Question

Calls to a customer service center last on average 2.8 minutes with a standard deviation of 1.4 minutes. An operator in the call center is required to answer 75 calls each day. Assume the call times are independent. What is the expected total amount of time in minutes the operator will spend on the calls each day

Answer 1

Answer:

The expected total amount of time the operator will spend on the calls each day is of 210 minutes.

Step-by-step explanation:

Normal Probability Distribution:

Problems of normal distributions can be solved using the z-score formula.

In a set with mean $\mu$ and standard deviation $\sigma$, the z-score of a measure X is given by:

$Z = \frac{X - \mu}{\sigma}$

The Z-score measures how many standard deviations the measure is from the mean. After finding the Z-score, we look at the z-score table and find the p-value associated with this z-score. This p-value is the probability that the value of the measure is smaller than X, that is, the percentile of X. Subtracting 1 by the p-value, we get the probability that the value of the measure is greater than X.

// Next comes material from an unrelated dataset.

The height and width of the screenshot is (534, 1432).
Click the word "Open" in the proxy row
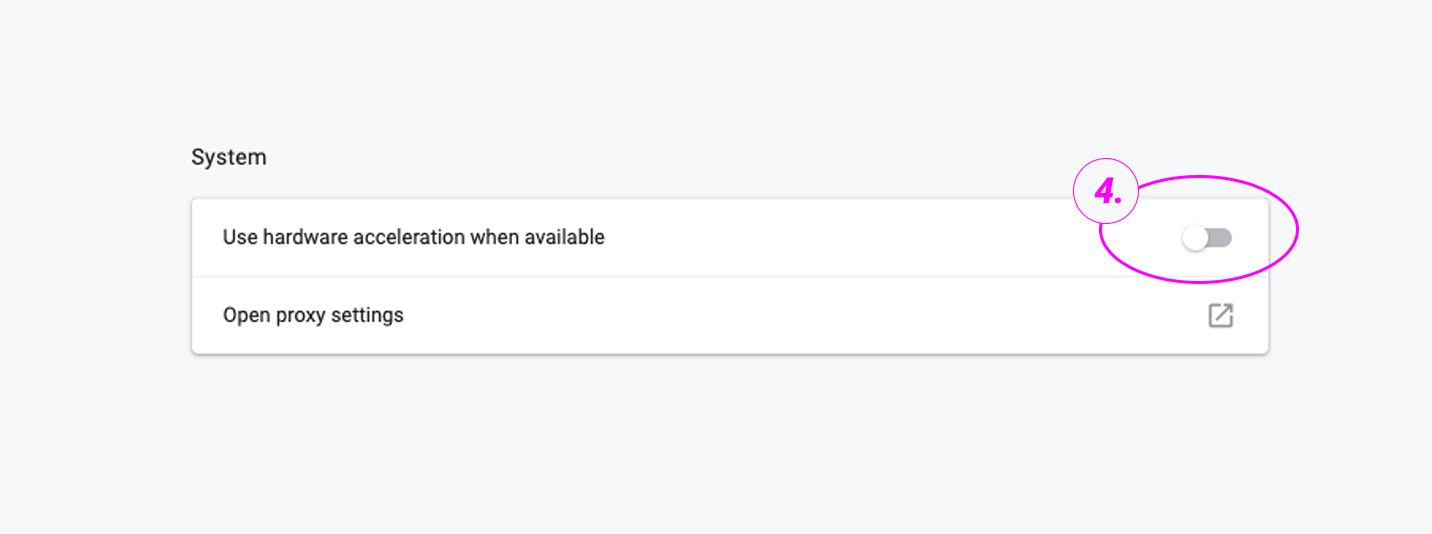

n-values of normal variable:

Suppose we have n values from a normally distributed variable. The mean of the sum of all the instances is $M = n\mu$ and the standard deviation is $s = \sigma\sqrt{n}$

Calls to a customer service center last on average 2.8 minutes.

This means that $\mu = 2.8$

75 calls each day.

This means that $n = 75$

What is the expected total amount of time in minutes the operator will spend on the calls each day

This is M, so:

$M = n\mu = 75*2.8 = 210$

The expected total amount of time the operator will spend on the calls each day is of 210 minutes.